En conséquence, faut-il donner ou non son quitus ?

 

Et bien peu importe. C’est surtout l’aspect psychologique qui compte ici. Ne pas donner quitus à un nouveau syndic qui vient d’être choisi par le syndicat des copropriétaires, c’est un peu curieux, c’est comme lui dire « nous vous avons choisi mais nous ne vous faisons pas vraiment confiance ». Difficile de commencer une relation pour du long terme dans ces conditions.  Le plus sage, à mon sens, et de donner votre quitus lors du renouvellement de votre syndic, et de le refuser en cas de changement.
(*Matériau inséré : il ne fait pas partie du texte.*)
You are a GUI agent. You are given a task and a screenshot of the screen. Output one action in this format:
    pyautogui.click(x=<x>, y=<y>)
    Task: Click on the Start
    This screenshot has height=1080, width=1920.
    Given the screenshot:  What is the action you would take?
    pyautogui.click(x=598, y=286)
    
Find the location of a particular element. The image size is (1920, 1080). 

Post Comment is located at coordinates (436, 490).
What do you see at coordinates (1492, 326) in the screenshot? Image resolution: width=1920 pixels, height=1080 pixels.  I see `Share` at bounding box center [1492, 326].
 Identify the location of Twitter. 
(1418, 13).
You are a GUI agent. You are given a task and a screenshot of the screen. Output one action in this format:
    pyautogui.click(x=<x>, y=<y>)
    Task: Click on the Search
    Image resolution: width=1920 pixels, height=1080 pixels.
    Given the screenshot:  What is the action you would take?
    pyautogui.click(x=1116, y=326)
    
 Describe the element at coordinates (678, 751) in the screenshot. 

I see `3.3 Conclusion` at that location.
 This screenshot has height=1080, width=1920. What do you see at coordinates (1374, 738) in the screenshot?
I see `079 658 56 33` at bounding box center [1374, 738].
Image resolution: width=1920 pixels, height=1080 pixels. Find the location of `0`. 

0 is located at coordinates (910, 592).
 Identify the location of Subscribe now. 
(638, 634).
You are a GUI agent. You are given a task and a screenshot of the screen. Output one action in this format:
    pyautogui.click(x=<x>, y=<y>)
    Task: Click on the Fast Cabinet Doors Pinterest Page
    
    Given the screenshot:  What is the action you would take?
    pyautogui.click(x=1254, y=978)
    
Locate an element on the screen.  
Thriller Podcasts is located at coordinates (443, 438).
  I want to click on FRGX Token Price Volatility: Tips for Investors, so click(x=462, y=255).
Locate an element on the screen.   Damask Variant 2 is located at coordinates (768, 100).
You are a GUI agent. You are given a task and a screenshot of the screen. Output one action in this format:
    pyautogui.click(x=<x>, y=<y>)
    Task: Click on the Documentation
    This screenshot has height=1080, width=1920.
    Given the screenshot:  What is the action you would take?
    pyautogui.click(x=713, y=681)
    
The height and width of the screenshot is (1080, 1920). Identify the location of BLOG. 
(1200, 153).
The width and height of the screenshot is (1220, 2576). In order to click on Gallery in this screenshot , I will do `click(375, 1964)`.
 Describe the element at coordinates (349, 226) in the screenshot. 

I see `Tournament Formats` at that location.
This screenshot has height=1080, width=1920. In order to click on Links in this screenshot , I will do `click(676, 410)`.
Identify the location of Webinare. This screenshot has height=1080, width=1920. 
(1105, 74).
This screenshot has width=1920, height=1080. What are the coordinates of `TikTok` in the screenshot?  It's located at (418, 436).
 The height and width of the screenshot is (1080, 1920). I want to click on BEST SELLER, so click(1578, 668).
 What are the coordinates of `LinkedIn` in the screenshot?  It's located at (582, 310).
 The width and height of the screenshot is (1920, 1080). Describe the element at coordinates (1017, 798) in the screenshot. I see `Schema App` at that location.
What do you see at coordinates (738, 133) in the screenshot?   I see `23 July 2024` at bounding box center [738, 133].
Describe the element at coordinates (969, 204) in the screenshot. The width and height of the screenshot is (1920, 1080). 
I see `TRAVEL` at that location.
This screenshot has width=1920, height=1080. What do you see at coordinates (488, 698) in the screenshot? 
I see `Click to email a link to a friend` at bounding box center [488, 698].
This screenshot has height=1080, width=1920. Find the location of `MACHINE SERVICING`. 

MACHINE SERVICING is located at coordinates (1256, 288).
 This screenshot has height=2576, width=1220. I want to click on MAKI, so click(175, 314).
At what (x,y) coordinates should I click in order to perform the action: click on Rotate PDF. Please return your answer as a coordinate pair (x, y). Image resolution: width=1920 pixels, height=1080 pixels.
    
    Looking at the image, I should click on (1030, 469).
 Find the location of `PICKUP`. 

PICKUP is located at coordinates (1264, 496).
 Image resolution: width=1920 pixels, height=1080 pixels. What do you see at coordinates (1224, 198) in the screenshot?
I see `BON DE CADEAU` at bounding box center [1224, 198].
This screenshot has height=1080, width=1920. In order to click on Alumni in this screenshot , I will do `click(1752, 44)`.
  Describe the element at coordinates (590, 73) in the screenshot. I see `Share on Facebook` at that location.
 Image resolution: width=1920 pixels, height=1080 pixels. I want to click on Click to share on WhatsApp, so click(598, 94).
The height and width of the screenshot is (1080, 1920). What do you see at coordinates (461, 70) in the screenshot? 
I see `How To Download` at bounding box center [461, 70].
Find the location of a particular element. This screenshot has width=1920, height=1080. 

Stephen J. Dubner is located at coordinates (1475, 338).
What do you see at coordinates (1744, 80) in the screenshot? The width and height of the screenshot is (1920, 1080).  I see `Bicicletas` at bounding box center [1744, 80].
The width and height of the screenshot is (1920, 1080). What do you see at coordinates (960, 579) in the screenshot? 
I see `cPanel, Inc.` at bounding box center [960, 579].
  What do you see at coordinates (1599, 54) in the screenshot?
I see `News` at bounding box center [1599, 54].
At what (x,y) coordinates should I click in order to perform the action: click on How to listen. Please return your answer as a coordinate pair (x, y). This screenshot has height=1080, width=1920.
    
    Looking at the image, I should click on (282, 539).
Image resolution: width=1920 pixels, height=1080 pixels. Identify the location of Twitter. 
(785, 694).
Si votre syndic est un professionnel avisé, qu’une relation de confiance s’est établie entre lui et les copropriétaires ou le conseil syndical, refuser de lui donner quitus n’a pas grand sens, d’autant qu’en cas d’erreur involontaire de gestion il saura la rectifier, et que sinon, en cas de réel contentieux,  les actions civiles ou commerciales vous resteront ouvertes.

Si au contraire vos relations sont tendues avec votre syndic et que le Conseil suspecte des erreurs réelles, il convient de le refuser, voire l’assigner en réparation, et de le quitter pour un autre syndic .

 

 

 


[i] Cass, chambre civile 3ème, 23.06.1999, pourvoi n° 97-17085

[ii] Cass, Chambre civile 3 ème, 11.02.2009, pourvoi n° 07-18910.

[iii] Cass, Chambre civile 3ème, 27.03.2008, pourvoi n°07-10191.

[iv] CA Versailles 04/06/1986, Rev. Loy. 1986-323.